The singer and former presenter of TV show Blind Date, said she had problems with her hearing and had “twinges” in the mornings.
Black, who is due to receive a special Bafta award for her lifetime in showbusiness on Sunday, said she did not plan to take her own life because she would be “too much of a coward”, but described 75 as a “good age to go”.
“Secretly I don’t want to linger. I don’t want to be a burden on anybody. I know 75 is only four years away but I take each day as I find it,” she told the Mirror. “The hearing is the bugbear. I now have an implant in my ear to help my hearing which I have to turn off at night. I’m talking in an echo chamber at the moment. I guess that’s just getting old – it’ll come to you, too...”

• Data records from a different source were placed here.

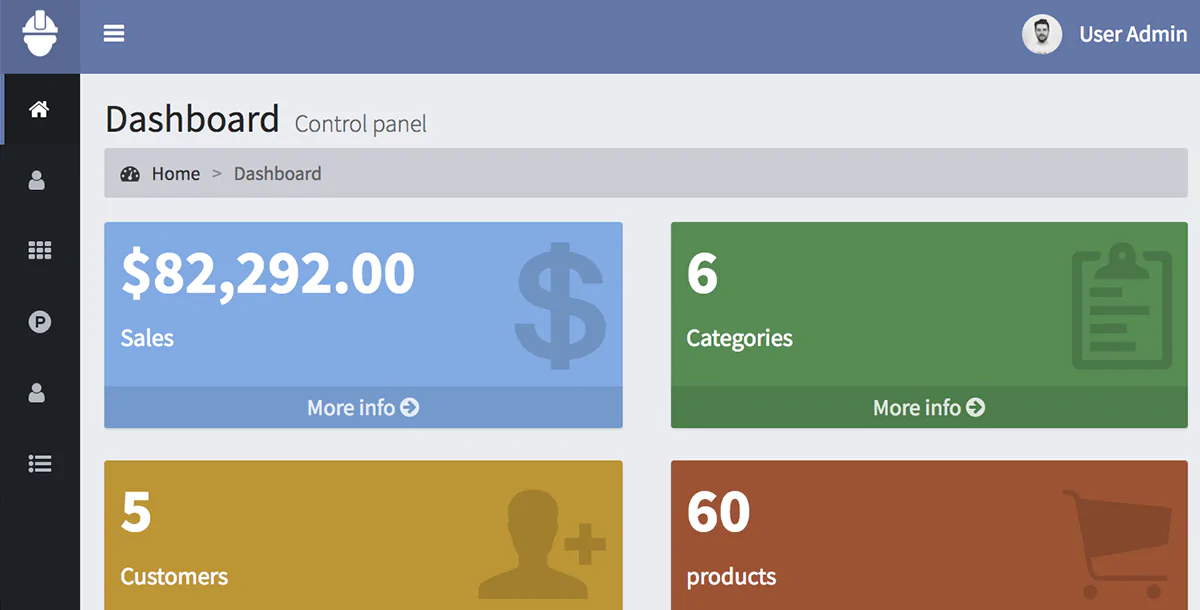The height and width of the screenshot is (610, 1200).
Task: Click the User Admin avatar photo
Action: [1041, 34]
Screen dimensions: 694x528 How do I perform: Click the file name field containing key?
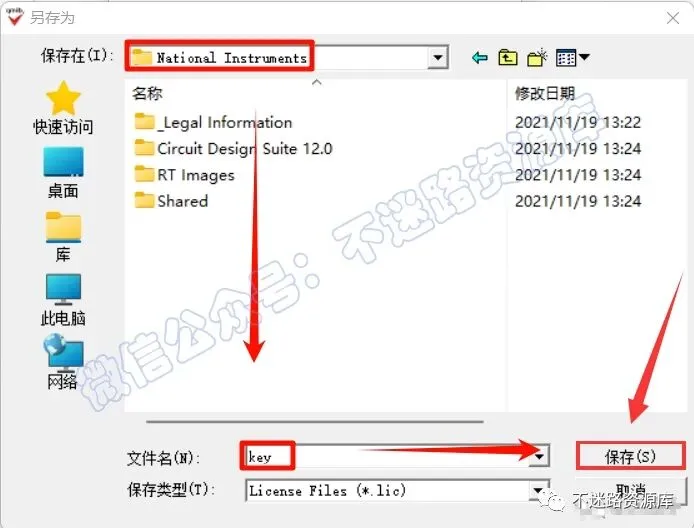tap(387, 456)
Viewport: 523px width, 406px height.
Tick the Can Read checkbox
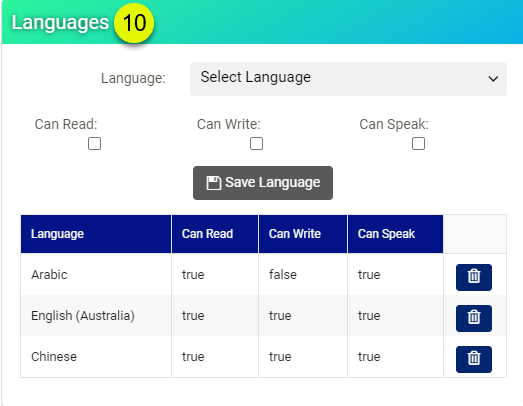coord(94,144)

Black, who has three sons and two grandchildren, said she had no plans to go to the Swiss clinic Dignitas, where people are helped to take their own lives.

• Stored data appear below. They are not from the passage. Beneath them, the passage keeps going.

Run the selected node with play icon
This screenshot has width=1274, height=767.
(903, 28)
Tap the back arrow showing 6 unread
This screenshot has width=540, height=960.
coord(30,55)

“I agree with Dignitas, but I couldn’t be the one to administer the poison that kills me,” she said. “I know I couldn’t commit suicide. I’m too much of a coward. I couldn’t do it. I’d rather somebody make that decision for me.”
Her mother developed the bone disease, osteoporosis, and endured a slow and painful death at the age of 84.
“She said to me once, ‘I’m trying to die but I can’t’. Oh God, it was heart-breaking. The brain was great but the body wasn’t,” Black said.
“I think that’s what made me feel like this. My biggest fear is going like that when I can’t control my body.”
She said her eldest son Robert had told her: “You know, it’s terribly selfish of you, don’t you want to see your grandchildren grow up?”
Her comments come after husband-and-wife TV presenters Richard Madeley and Judy Finnigan revealed they made a suicide pact in the event of one of them becoming terminally ill.
Mr Madeley said: “If Judy was really ill and in logical mind, and at that point where you just need a little push to go over the edge I wouldn't give a tuppenny f*** if there was a risk of being prosecuted. I'd do what was right for my wife. And I'd take the consequences. That is your job, that is your responsibility as a partner.”
Ms Finnigan added: “Stuff it all! We’ve made ourselves give each other a pledge along those lines.”